Où l’espace le permettait, on n’a fait entrer qu’une partie du temple dans le rocher ; les avancées ont été construites en plein air, de blocs rapportés, et le spéos devient une moitié de caverne, un hémi-spéos. Le péristyle seul à Derr, le pylône et la cour à Beit-el-Oualli, le pylône, la cour rectangulaire, l’hypostyle à Gerf Hosseïn et à Ouady-es-Seboua, sont au dehors de la montagne. Le plus célèbre et le plus original des hémi-spéos est à Déir-el-Bahari, dans la nécropole thébaine, et fut bâti par la reine Hatshopsitou.
Le sanctuaire et les deux chapelles qui l’accompagnent, selon la coutume, étaient creusés à 30 mètres environ au-dessus du niveau de la vallée. Pour y atteindre, on traça des rampes et on étagea des terrasses, dont l’insuffisance des fouilles entreprises jusqu’à présent ne permet pas de saisir l’agencement.
Les Égyptiens avaient encore quelque chose d’intermédiaire, le temple adossé à la montagne, mais qui n’y pénètre point. Le temple du Sphinx à Gizéh, celui de Séti Ier à Abydos sont deux bons exemples du genre. J’ai déjà parlé du premier ; l’aire du second a été découpée dans une bande de sable étroite et basse qui sépare la plaine du désert.

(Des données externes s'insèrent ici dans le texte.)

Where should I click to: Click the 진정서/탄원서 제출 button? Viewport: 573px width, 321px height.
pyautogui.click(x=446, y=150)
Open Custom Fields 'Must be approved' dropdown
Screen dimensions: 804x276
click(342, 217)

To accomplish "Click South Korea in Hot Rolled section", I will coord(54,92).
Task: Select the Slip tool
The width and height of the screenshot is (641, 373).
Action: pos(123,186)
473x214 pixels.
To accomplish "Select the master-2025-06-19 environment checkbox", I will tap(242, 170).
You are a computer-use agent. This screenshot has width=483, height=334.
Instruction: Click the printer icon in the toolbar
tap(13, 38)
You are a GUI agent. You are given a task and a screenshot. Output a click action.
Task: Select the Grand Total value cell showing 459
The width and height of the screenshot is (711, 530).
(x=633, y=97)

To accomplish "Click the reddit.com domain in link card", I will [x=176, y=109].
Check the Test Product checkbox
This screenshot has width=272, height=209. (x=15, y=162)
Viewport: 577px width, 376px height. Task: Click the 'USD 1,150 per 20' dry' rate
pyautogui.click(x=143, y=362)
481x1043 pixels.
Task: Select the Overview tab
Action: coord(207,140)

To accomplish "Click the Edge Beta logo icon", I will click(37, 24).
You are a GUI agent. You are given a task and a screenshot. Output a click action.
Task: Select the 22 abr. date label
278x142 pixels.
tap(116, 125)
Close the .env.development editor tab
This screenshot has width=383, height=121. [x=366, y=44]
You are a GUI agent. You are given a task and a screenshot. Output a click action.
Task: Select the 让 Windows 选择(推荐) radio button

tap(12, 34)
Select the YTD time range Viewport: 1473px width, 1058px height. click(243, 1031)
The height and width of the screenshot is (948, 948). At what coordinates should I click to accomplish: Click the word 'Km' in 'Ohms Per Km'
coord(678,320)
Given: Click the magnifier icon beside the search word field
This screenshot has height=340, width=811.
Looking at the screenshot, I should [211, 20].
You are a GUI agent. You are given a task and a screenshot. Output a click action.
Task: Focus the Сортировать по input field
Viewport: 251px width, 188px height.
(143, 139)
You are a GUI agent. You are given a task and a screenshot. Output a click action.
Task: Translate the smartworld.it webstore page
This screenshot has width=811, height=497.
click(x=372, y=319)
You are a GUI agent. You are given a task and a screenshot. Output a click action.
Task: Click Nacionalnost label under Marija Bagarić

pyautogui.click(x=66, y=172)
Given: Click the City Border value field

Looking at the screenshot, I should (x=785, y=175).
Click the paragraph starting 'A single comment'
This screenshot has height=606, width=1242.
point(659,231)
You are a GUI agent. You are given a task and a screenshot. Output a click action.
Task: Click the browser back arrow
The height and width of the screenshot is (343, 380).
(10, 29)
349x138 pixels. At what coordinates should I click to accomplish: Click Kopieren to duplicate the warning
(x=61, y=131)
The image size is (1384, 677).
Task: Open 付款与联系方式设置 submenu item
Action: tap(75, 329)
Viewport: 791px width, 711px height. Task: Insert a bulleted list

Il était enterré jusqu’au toit, la crête des murs sortait à peine du sol, et l’escalier qui montait aux terrasses conduisait également au sommet de la colline. L’avant-corps, qui se détachait en plein relief, n’annonçait rien d’extraordinaire : deux pylônes, deux cours, un portique droit à piliers carrés, les bizarreries ne commençaient qu’au delà.